■ **Exercise description**
Update the records starting with the line that contains "The width and" and going on through the line that contains "file-name: extensions is", changing "screenshot" to "screen capture" and keeping everything else the same. Give only those lines, and leave the pictures out.

■ **Data to process**
·····

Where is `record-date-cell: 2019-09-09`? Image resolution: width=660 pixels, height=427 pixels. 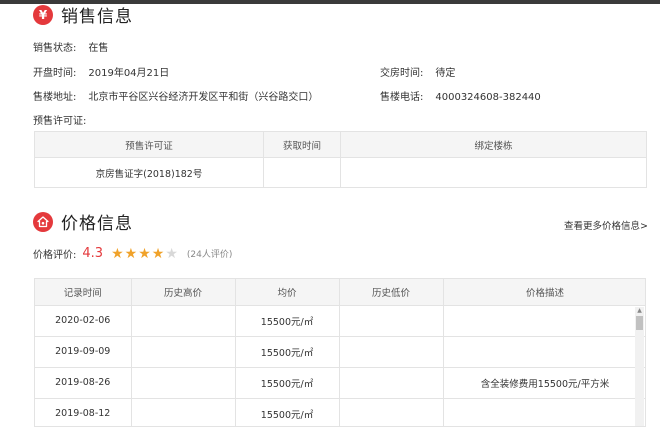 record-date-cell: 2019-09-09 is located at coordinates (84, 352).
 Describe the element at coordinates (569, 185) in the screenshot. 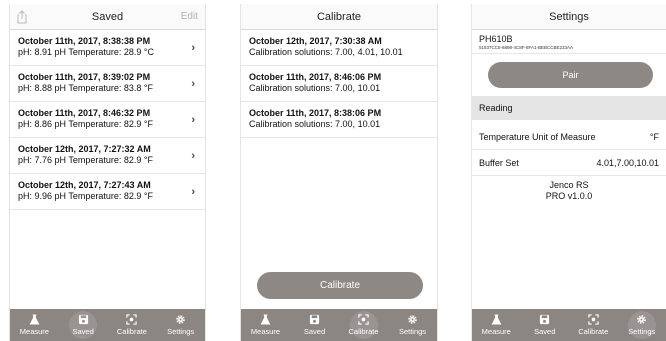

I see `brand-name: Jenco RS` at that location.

·····

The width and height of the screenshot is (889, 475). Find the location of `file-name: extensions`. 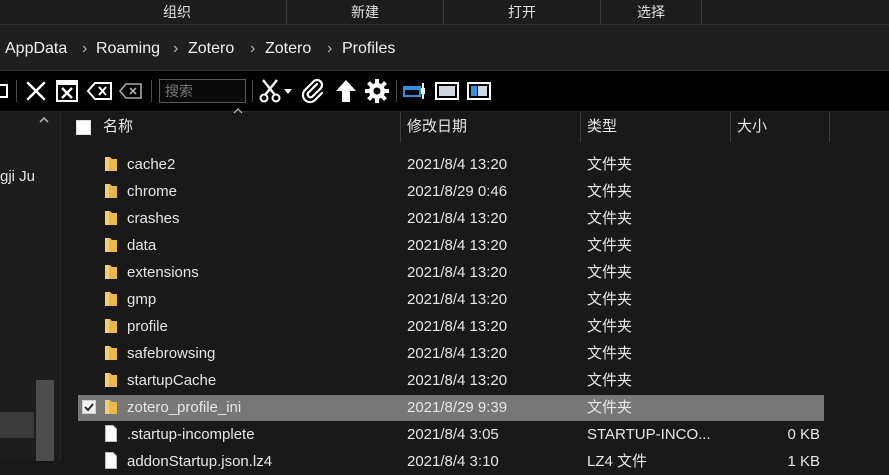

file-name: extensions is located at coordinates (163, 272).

·····

■ **Solution for this problem**
The width and height of the screen capture is (889, 475). Find the location of `file-name: extensions`. 

file-name: extensions is located at coordinates (163, 272).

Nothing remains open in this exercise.